Assignment — Report how many lines in the records that follow have the word "agent" in them, giving the number and nothing more.

Data for this task —
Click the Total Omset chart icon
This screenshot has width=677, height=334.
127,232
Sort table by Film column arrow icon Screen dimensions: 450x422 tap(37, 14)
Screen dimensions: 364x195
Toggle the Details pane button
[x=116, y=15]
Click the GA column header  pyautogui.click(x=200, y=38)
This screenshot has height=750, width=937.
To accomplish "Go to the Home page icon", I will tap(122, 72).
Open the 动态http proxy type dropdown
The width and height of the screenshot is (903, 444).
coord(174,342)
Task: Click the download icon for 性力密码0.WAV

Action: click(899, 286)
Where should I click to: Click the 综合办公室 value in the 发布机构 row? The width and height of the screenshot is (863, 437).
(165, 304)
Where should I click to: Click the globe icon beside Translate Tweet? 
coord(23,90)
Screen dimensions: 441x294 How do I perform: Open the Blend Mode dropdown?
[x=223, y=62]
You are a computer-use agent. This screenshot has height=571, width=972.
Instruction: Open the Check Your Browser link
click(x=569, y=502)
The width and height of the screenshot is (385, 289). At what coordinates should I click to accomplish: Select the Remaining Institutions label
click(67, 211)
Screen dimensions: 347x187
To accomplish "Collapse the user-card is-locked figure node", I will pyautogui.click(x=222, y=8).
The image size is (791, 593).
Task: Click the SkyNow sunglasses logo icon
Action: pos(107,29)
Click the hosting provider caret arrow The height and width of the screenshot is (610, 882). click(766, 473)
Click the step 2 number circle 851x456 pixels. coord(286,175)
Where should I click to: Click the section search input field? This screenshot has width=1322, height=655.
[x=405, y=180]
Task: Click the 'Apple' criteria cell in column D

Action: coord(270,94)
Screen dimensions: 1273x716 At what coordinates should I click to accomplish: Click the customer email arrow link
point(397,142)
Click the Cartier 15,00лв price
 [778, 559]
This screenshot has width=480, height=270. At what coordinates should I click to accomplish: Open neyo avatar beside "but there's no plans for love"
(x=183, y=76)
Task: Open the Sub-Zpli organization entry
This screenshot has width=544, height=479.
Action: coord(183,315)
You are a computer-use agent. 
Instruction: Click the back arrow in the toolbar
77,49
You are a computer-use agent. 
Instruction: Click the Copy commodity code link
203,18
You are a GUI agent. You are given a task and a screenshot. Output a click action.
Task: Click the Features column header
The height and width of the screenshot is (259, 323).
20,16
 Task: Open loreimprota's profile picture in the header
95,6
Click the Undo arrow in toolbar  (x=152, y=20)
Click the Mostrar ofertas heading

Written reply — 4